EXERCISE GOAL:
Leave every picture out, and give again exactly the lines from the one containing "Expand quantity selector" through the end of the listing.

RECORDS FOR THE TASK:
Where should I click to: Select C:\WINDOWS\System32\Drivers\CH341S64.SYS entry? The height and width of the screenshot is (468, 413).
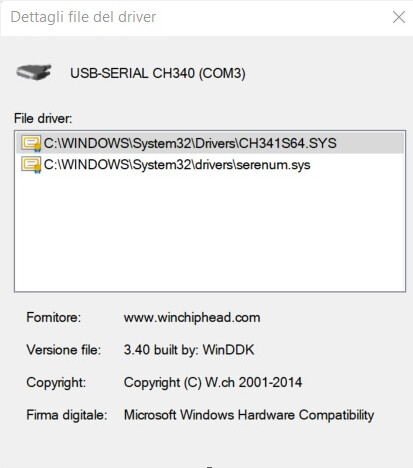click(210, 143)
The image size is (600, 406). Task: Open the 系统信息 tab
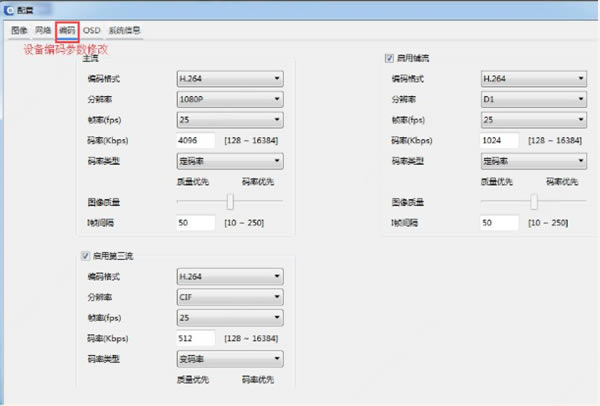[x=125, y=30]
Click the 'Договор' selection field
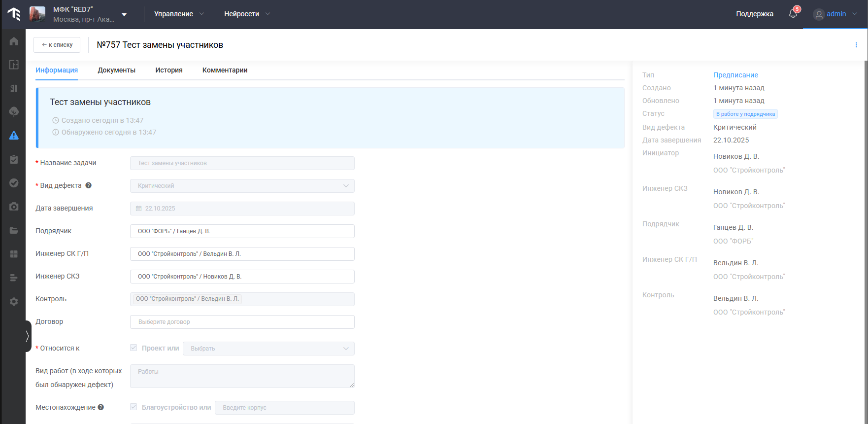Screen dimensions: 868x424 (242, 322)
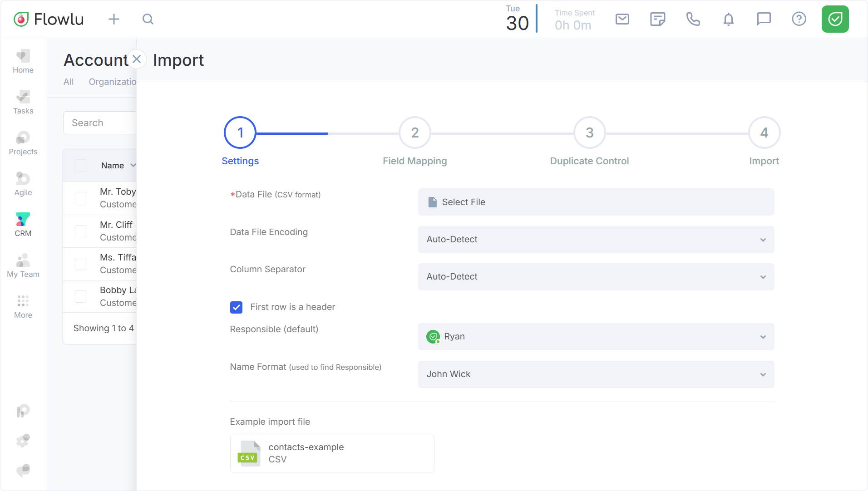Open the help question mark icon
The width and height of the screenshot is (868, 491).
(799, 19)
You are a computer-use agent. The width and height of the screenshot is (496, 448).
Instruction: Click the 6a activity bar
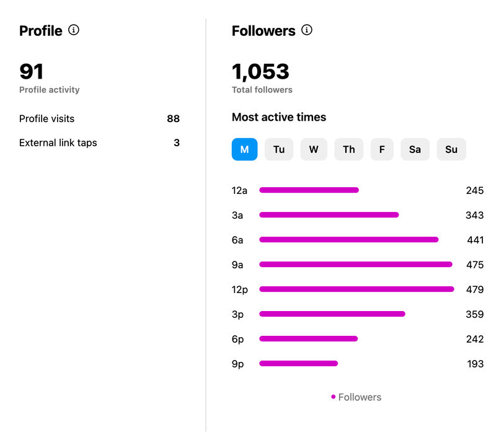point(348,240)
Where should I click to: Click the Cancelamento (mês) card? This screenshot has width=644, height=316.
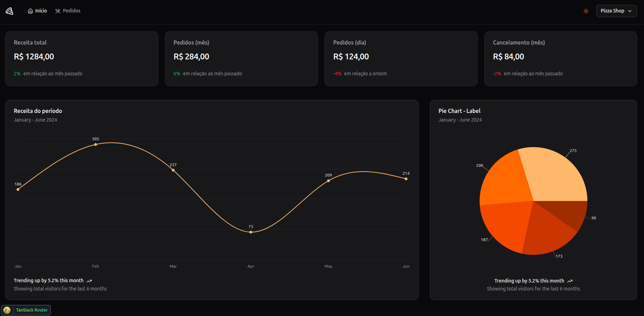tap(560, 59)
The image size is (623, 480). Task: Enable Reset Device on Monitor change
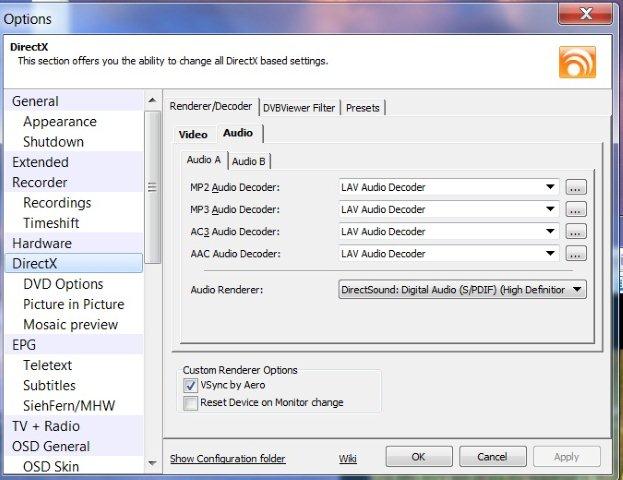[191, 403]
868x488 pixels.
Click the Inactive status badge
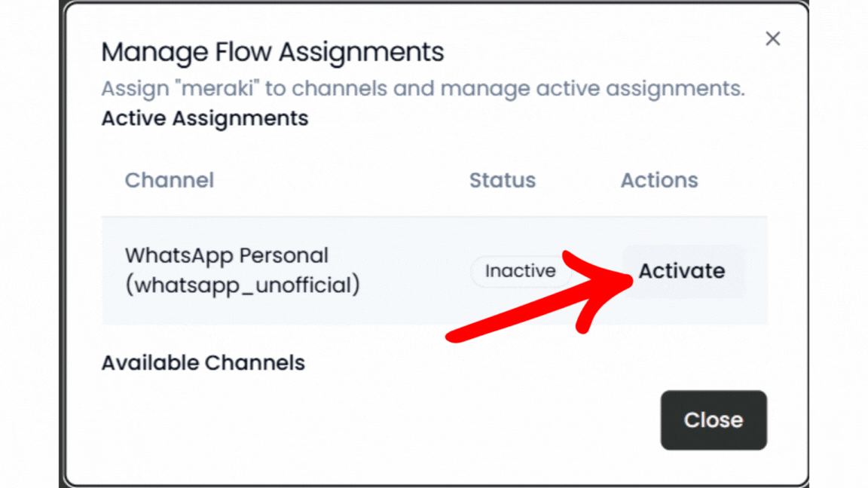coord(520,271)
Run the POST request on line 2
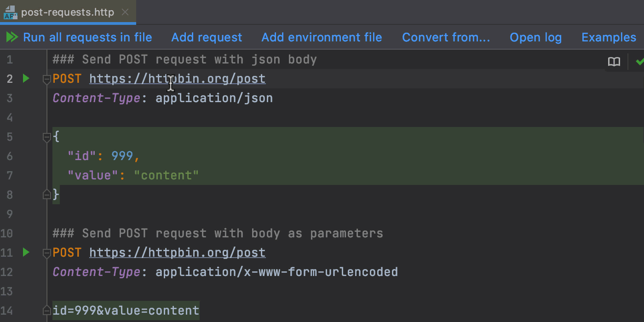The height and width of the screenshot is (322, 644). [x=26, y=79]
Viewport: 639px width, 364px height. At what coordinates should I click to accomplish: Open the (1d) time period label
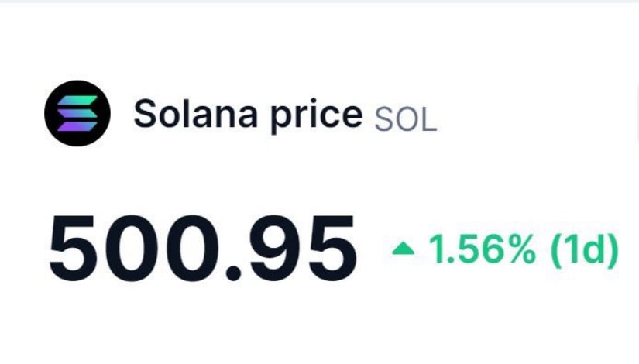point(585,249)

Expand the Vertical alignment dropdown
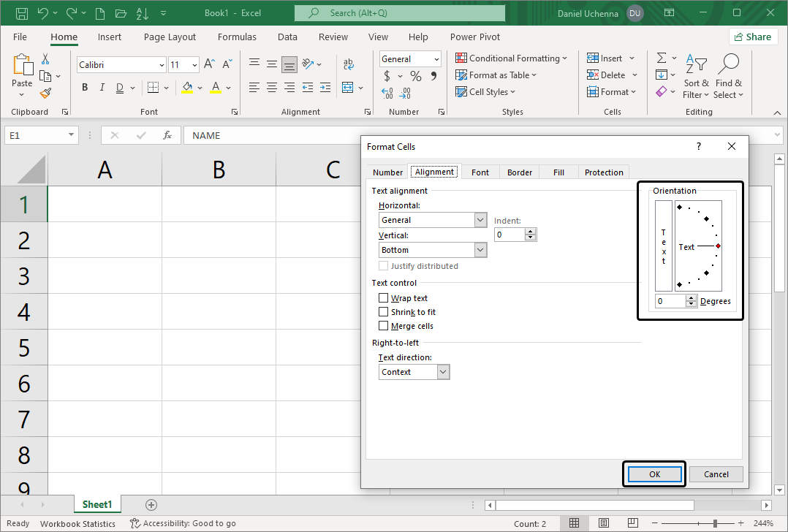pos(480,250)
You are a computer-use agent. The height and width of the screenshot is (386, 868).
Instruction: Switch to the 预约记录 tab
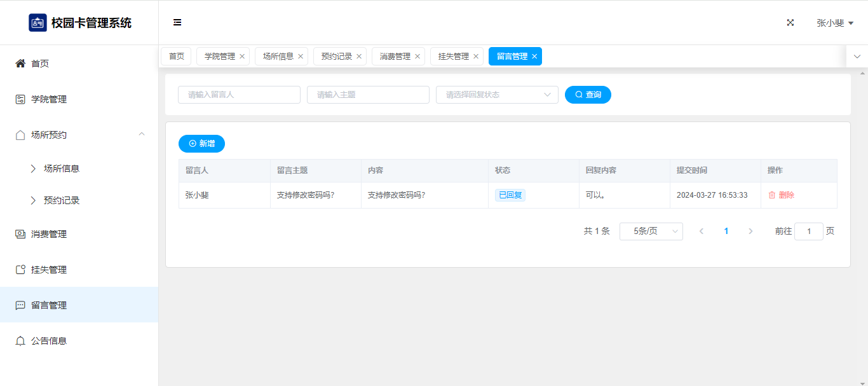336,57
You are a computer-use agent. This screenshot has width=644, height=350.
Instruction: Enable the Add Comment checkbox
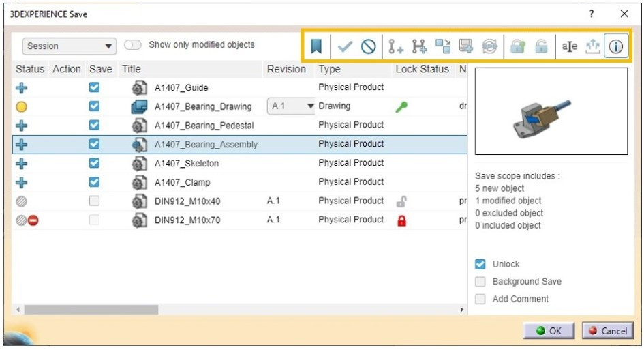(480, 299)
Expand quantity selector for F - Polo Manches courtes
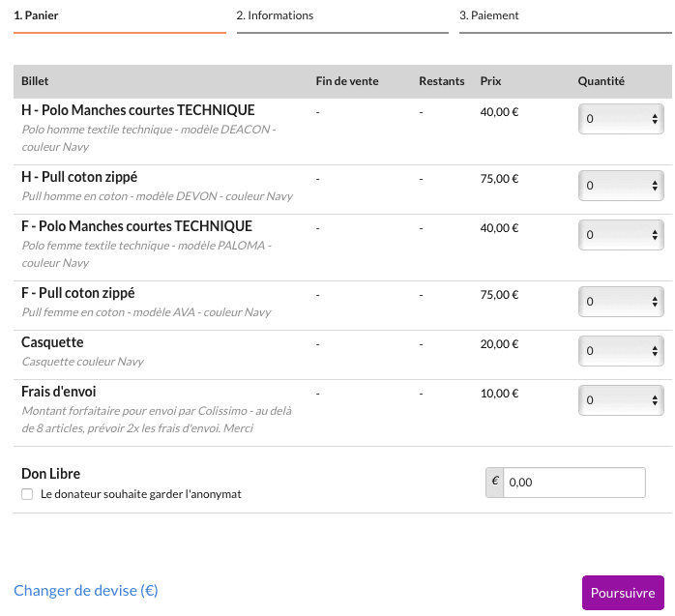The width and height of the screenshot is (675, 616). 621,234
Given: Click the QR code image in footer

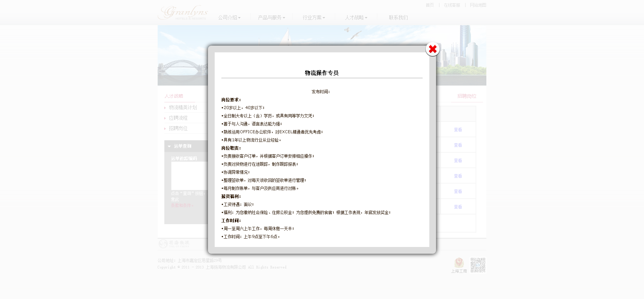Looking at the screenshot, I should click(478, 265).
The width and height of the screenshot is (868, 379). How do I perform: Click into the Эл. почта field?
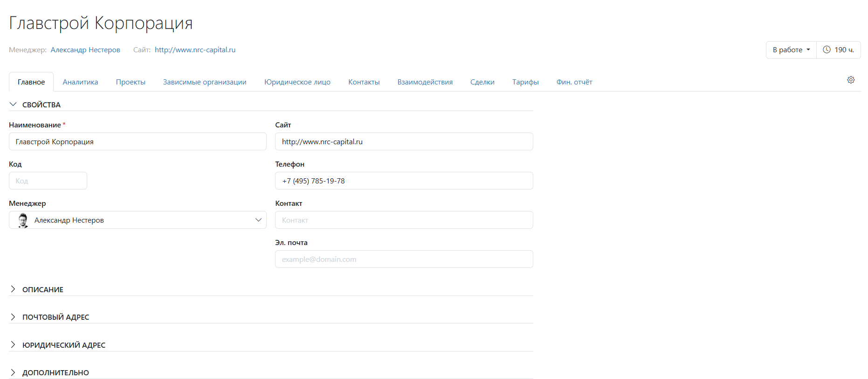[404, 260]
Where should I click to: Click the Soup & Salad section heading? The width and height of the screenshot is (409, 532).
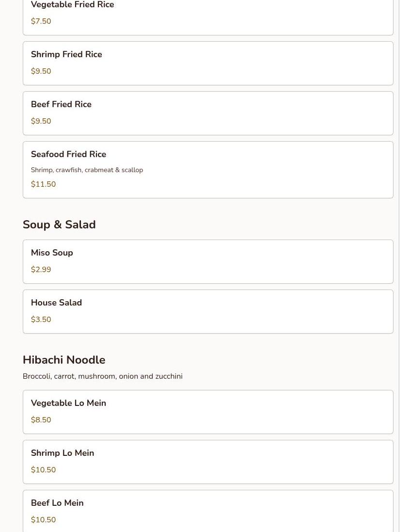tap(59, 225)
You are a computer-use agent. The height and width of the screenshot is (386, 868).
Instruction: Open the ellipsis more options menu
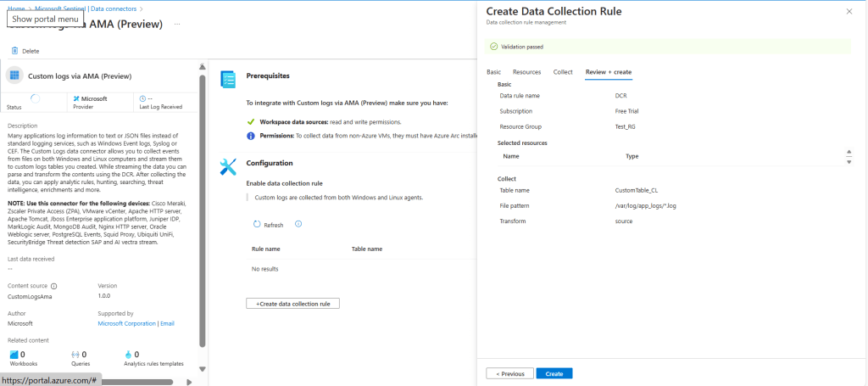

EXERCISE OUTPUT:
Expand quantity selector for F - Polo Manches courtes
The width and height of the screenshot is (675, 616). 621,234
Given: Click the QR code image in footer

Looking at the screenshot, I should click(478, 265).
The width and height of the screenshot is (868, 379). How do I perform: Click into the Эл. почта field?
[404, 260]
Where should I click to: Click the Soup & Salad section heading? The width and height of the screenshot is (409, 532).
tap(59, 225)
You are a computer-use agent. The height and width of the screenshot is (386, 868).
Instruction: Open the ellipsis more options menu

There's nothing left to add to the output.